A Polícia Federal investiga um suposto esquema de fraude na distribuição de cestas básicas durante a pandemia de covid-19 no Tocantins, que teria movimentado cerca de R$ 38 milhões em contratos públicos. A apuração atinge o governador Wanderlei Barbosa (Republicanos), familiares e assessores diretos, além da Cooperativa dos Trabalhadores da Reforma Agrária Terra Livre, ligada ao MST.
Segundo decisão sigilosa do ministro Mauro Campbell, do Superior Tribunal de Justiça (STJ), a cooperativa fechou contrato de R$ 3,7 milhões com o governo estadual, mas não teria entregue nenhuma cesta básica. Para o magistrado, os documentos apresentados foram apenas formais:
“Foram reunidos fortíssimos indícios de que a cooperativa apenas participou formalmente das contratações, sem enviar concretamente qualquer alimento”, afirmou.
Como funcionava o esquema
De acordo com a PF, servidores e pessoas ligadas ao governo estadual direcionaram o processo de compra. Conversas de WhatsApp mostram que dois investigados usaram o nome da cooperativa, junto com dirigentes e um contador, para viabilizar o contrato.

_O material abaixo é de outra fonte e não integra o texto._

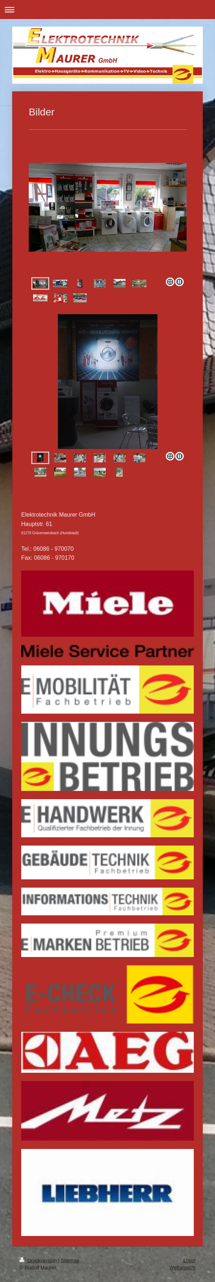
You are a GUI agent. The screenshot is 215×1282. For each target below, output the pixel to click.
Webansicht (182, 1267)
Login (189, 1260)
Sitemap (70, 1260)
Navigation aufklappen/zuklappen (107, 9)
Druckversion (38, 1260)
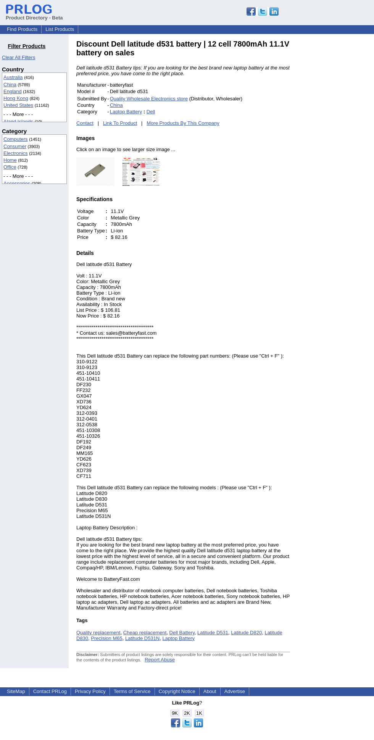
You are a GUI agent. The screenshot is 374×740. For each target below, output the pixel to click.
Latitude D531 (212, 632)
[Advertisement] (341, 154)
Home (10, 160)
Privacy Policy (90, 691)
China (9, 84)
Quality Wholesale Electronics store (149, 99)
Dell (151, 111)
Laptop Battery (126, 111)
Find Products (22, 29)
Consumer (14, 146)
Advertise (234, 691)
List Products (59, 29)
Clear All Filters (18, 57)
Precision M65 (106, 638)
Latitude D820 (246, 632)
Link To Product (120, 123)
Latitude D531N (142, 638)
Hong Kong (15, 98)
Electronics (15, 153)
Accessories (16, 183)
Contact (85, 123)
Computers (15, 139)
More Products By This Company (183, 123)
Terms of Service (132, 691)
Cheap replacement (144, 632)
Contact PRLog (50, 691)
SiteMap (16, 691)
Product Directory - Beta (34, 15)
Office (9, 167)
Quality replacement (98, 632)
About (209, 691)
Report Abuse (160, 660)
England (12, 91)
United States (18, 105)
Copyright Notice (177, 691)
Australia (13, 77)
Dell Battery (182, 632)
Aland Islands (18, 121)
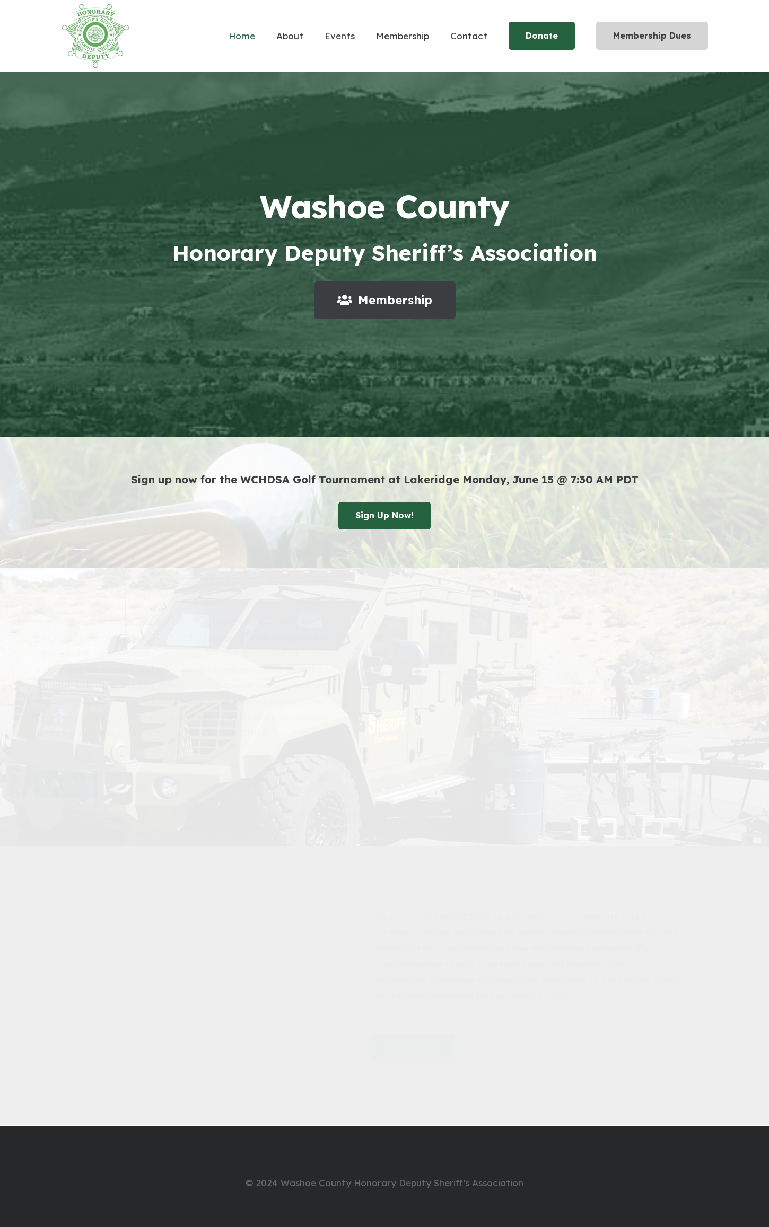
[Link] (95, 36)
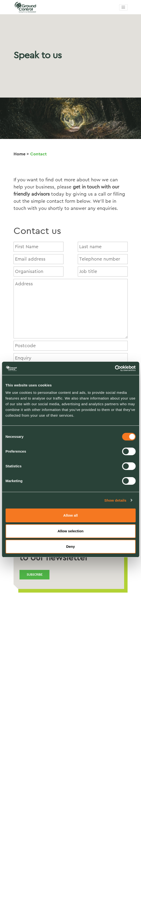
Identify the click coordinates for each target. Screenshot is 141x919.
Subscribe (34, 574)
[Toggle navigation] (123, 7)
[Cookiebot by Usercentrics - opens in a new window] (115, 368)
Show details (115, 500)
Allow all (70, 515)
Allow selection (70, 531)
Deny (70, 546)
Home (19, 154)
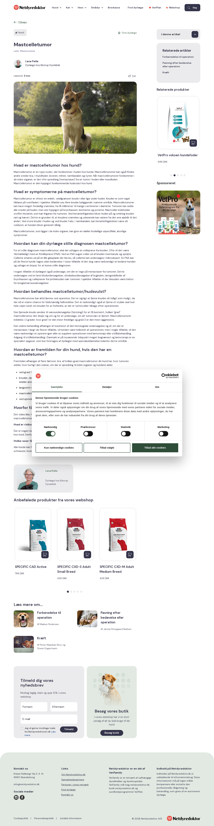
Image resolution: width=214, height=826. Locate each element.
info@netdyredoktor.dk (26, 784)
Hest (81, 7)
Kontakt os (67, 794)
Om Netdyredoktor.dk (73, 774)
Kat (68, 7)
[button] (68, 592)
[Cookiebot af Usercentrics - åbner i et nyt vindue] (164, 375)
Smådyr (96, 7)
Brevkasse (114, 7)
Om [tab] (157, 387)
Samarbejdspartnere (72, 779)
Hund (56, 7)
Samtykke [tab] (57, 387)
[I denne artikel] (178, 34)
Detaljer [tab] (107, 387)
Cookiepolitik (21, 818)
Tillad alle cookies (155, 447)
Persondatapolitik (44, 818)
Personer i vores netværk (75, 784)
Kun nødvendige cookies (59, 447)
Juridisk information (71, 818)
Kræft (166, 72)
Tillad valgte (107, 447)
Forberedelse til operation (178, 56)
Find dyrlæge (135, 7)
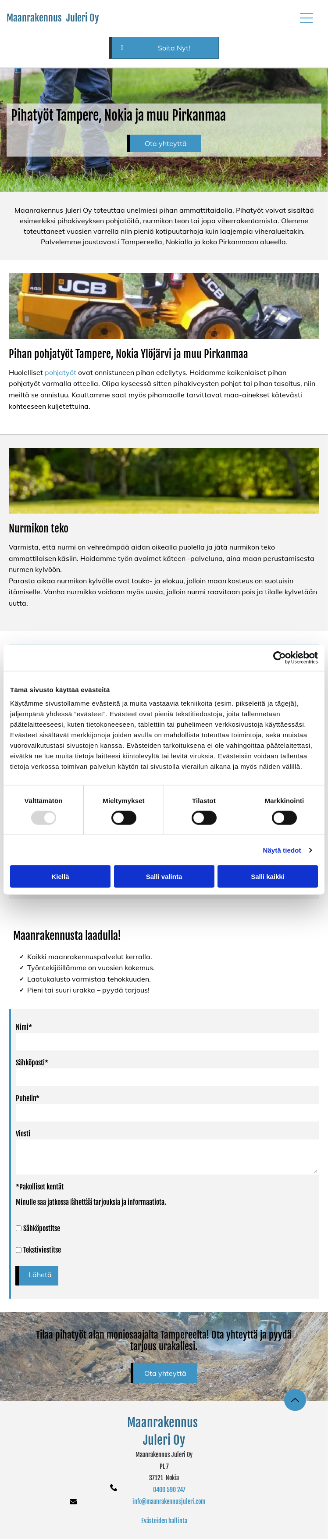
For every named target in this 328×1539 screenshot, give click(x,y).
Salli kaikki (268, 876)
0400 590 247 (169, 1489)
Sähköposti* (32, 1062)
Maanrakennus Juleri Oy (53, 18)
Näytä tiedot (282, 850)
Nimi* (24, 1027)
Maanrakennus (163, 1422)
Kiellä (60, 876)
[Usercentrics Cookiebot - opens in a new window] (279, 657)
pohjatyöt (60, 372)
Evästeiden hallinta (164, 1521)
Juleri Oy (164, 1440)
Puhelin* (27, 1098)
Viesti (23, 1133)
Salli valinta (164, 876)
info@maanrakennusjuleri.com (168, 1501)
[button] (306, 18)
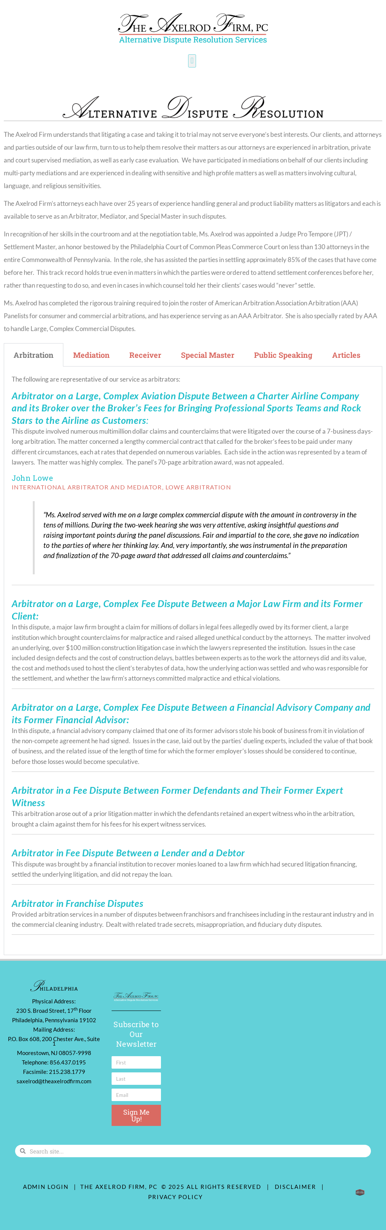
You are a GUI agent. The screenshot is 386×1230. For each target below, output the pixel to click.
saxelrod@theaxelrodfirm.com (54, 1081)
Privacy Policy (175, 1196)
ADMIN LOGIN (46, 1186)
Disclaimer (297, 1186)
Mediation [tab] (91, 355)
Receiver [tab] (145, 355)
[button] (192, 60)
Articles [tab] (346, 355)
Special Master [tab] (207, 355)
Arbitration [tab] (34, 355)
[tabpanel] (193, 661)
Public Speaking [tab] (283, 355)
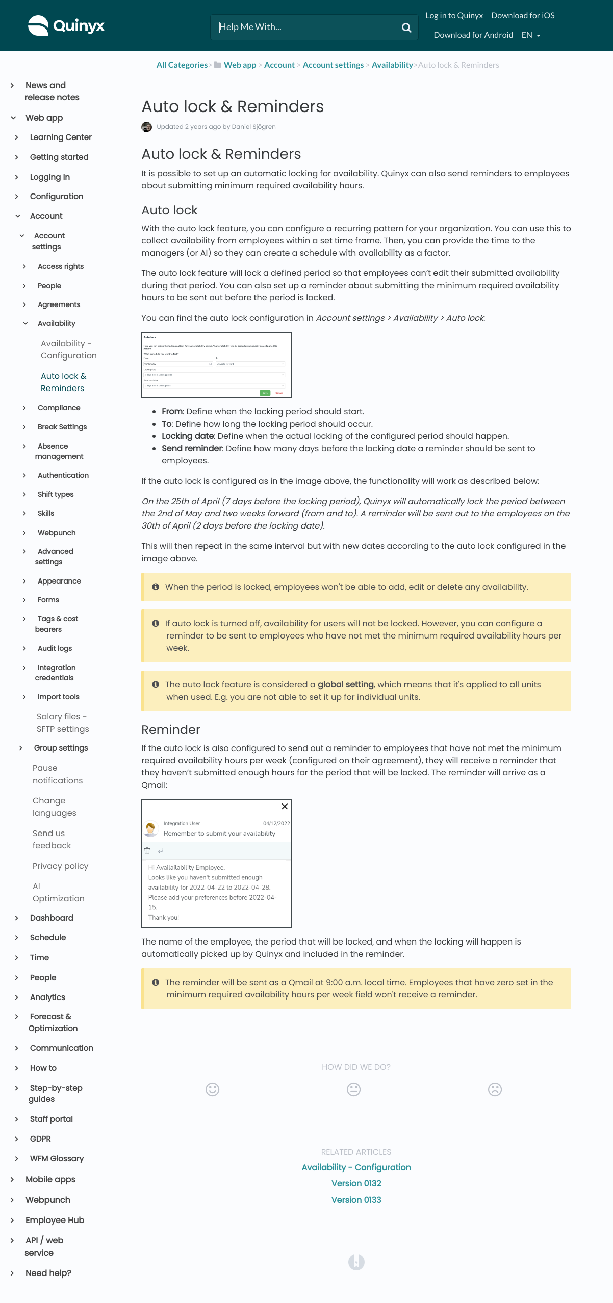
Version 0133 (356, 1200)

O envolvimento seria tão próximo que até o contrato de aluguel de um galpão, supostamente para instalar uma filial da cooperativa no Tocantins, foi assinado por um assessor especial do governador.
Operação e suspeitas
A operação foi deflagrada em 21 de agosto, com 41 mandados de busca e apreensão, atingindo o governador, a primeira-dama e dois de seus filhos. A PF aponta que parte das cestas não foi entregue ou foi distribuída em quantidade inferior à contratada.
Um dos pontos mais graves é o saque em espécie de R$ 916 mil realizado por uma assessora de Barbosa. O destino do dinheiro segue sob investigação, mas há suspeitas de que poderia ter abastecido o próprio governador.
Defesas
Apesar das citações, nenhuma medida foi determinada contra a cooperativa ou dirigentes do MST. O Ministério Público Federal (MPF) destacou que os indícios contra a entidade foram levantados em outro inquérito, no Maranhão, e ainda não foram formalmente incorporados ao caso tocantinense.
A cooperativa declarou que “só se manifestará caso seja intimada”, ressaltando seu histórico de fornecimento de alimentos em diversos estados e frisando que não foi alvo de busca e apreensão.
Já o governador Wanderlei Barbosa afirmou ter recebido a operação com “surpresa e tranquilidade”, negou participação nas compras e declarou confiança em sua inocência:
“Não era ordenador de despesas dessas contratações e confio que a verdade prevalecerá”, disse.
O governo do Tocantins informou colaborar integralmente com as investigações.